WHAT TO WORK ON: For the listing that follows, give again exactly the lines from the one with "Instruction: Disable 显示文档文字 option" to the one with "Given: Sort table by Spieler column header", including both.
BEGIN
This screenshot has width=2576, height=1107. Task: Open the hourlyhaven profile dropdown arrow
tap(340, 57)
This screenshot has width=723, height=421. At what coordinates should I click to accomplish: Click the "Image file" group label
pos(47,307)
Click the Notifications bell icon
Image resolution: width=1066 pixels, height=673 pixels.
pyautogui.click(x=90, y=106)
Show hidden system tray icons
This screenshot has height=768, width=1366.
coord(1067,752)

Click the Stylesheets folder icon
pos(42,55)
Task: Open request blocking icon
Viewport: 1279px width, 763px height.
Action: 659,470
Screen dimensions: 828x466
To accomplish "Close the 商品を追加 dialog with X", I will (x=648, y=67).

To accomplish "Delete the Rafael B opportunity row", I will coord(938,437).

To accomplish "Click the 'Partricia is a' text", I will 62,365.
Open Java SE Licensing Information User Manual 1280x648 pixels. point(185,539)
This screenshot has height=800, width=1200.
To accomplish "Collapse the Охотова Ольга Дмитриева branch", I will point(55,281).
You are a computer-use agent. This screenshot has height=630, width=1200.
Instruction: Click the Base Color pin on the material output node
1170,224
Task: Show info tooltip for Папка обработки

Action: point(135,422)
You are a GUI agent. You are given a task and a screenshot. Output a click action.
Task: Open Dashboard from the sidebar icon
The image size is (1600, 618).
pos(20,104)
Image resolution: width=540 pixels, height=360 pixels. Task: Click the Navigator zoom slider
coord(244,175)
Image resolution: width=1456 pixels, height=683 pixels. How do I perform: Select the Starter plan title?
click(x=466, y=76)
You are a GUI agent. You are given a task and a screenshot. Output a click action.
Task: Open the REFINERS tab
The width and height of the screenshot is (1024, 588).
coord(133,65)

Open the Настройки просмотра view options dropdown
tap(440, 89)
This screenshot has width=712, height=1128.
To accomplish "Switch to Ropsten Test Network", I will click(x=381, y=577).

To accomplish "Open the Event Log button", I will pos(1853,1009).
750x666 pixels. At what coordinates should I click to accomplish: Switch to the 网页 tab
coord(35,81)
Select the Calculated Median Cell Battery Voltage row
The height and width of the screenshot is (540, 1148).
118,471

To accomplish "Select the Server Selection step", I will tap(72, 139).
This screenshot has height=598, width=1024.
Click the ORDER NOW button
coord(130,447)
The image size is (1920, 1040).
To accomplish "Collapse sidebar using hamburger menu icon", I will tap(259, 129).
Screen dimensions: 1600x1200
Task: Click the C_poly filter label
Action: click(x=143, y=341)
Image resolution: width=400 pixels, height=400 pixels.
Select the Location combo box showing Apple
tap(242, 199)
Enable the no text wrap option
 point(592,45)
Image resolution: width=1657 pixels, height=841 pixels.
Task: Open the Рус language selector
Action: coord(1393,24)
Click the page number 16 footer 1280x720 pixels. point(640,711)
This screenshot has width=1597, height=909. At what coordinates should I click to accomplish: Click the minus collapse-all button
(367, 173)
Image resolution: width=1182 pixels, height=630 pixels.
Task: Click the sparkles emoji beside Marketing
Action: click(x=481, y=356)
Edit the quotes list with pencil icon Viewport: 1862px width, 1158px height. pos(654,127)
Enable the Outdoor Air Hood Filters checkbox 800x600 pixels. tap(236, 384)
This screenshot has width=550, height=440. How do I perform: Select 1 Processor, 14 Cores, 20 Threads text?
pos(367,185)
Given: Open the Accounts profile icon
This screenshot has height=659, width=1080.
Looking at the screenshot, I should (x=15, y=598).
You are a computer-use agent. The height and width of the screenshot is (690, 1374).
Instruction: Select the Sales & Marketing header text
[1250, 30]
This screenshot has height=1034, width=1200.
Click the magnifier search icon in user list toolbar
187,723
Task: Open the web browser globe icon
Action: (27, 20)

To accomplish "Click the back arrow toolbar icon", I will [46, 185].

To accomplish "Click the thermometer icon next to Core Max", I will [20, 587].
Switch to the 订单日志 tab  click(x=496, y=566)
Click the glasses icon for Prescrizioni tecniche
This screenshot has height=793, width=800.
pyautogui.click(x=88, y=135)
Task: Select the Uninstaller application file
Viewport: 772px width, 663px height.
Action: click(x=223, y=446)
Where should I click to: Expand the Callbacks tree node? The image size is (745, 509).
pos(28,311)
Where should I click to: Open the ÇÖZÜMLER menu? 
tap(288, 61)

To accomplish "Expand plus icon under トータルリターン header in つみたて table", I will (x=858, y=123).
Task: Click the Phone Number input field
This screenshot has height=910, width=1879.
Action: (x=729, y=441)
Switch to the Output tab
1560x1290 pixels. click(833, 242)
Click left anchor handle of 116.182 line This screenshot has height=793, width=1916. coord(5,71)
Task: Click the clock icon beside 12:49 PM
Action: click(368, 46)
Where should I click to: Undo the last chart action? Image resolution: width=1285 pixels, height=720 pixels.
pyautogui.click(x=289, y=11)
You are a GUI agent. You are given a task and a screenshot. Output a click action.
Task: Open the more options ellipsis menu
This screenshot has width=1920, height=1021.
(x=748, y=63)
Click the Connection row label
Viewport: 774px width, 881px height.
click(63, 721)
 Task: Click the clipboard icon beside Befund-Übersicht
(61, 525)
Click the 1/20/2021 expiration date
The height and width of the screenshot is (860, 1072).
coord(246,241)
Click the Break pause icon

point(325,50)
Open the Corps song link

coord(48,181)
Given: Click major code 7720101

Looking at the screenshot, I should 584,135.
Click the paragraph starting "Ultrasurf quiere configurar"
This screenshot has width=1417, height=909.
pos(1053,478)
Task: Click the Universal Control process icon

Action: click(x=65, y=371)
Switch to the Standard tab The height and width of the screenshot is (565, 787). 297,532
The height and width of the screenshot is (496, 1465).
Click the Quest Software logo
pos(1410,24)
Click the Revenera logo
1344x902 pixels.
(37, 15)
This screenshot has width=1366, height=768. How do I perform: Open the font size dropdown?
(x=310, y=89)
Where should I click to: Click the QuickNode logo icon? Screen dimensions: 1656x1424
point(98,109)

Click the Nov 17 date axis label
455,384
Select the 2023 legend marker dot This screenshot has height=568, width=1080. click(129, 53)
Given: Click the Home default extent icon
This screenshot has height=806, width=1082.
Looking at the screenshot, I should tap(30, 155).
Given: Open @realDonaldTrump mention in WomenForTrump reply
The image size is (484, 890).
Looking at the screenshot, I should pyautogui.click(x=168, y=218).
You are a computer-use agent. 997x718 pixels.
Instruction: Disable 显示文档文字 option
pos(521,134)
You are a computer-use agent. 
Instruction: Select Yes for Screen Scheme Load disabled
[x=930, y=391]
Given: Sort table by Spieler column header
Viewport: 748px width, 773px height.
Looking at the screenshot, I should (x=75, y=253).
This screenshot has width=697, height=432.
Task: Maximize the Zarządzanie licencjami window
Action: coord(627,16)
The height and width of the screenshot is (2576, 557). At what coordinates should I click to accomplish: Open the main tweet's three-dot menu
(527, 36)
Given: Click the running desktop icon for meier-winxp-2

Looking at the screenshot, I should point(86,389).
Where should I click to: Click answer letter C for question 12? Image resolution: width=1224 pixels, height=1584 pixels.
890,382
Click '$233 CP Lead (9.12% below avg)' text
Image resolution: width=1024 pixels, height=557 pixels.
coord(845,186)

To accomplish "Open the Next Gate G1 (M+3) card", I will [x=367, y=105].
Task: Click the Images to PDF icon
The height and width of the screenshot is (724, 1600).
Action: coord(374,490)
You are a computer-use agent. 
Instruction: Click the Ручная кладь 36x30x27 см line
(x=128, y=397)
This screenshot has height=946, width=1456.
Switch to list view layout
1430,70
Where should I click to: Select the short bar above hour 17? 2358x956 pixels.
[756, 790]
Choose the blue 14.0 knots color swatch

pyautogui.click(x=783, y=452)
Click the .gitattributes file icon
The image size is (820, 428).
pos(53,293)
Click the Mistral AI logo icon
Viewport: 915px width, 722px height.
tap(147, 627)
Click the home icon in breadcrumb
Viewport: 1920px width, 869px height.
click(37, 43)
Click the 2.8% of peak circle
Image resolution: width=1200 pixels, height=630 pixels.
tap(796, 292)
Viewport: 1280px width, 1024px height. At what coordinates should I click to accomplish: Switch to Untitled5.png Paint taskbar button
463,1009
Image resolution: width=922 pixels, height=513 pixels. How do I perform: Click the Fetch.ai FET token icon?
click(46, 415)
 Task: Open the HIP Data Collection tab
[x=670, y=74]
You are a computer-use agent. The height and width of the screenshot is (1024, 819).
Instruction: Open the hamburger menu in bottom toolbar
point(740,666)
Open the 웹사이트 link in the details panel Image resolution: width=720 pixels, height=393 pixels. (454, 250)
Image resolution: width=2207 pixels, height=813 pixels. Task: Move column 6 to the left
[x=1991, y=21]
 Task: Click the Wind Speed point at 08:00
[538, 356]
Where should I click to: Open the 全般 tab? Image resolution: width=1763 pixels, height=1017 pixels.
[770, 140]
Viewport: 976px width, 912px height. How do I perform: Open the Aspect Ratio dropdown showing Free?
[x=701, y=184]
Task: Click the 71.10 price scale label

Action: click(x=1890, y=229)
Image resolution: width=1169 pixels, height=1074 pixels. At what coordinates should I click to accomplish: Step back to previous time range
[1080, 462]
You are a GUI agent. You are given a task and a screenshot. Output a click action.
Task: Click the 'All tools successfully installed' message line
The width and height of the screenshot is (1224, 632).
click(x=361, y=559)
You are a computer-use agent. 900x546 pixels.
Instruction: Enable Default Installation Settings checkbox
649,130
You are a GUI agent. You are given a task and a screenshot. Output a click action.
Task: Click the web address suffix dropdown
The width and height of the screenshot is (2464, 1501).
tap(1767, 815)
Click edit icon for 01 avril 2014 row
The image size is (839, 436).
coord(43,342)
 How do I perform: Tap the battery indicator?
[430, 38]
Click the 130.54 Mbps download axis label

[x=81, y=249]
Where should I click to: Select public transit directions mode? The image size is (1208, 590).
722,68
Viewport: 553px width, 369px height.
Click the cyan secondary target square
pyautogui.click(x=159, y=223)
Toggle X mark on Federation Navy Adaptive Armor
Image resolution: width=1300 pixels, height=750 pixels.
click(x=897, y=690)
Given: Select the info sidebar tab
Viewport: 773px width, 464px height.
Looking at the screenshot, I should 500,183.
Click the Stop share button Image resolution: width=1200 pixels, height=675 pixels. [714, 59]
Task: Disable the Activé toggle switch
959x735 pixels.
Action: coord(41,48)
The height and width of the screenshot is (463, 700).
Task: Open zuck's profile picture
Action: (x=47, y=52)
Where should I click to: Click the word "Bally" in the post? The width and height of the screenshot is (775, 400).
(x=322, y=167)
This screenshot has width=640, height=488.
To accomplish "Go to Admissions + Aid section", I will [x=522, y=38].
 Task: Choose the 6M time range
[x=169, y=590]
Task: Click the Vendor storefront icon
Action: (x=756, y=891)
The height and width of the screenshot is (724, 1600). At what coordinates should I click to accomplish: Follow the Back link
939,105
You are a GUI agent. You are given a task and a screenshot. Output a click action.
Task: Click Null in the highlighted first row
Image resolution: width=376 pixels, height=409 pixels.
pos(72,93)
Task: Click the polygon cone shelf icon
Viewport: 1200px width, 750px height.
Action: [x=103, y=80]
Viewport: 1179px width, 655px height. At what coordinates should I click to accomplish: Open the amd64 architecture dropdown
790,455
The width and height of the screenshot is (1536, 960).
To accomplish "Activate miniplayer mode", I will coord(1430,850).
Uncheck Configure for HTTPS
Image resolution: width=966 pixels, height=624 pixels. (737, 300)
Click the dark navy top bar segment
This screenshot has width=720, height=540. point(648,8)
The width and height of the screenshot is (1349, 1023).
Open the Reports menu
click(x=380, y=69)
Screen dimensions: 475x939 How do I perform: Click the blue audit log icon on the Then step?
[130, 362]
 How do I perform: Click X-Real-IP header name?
END
ANSWER BOX:
Instruction: Disable 显示文档文字 option
pos(521,134)
You are a computer-use agent. 
Instruction: Select Yes for Screen Scheme Load disabled
[x=930, y=391]
Given: Sort table by Spieler column header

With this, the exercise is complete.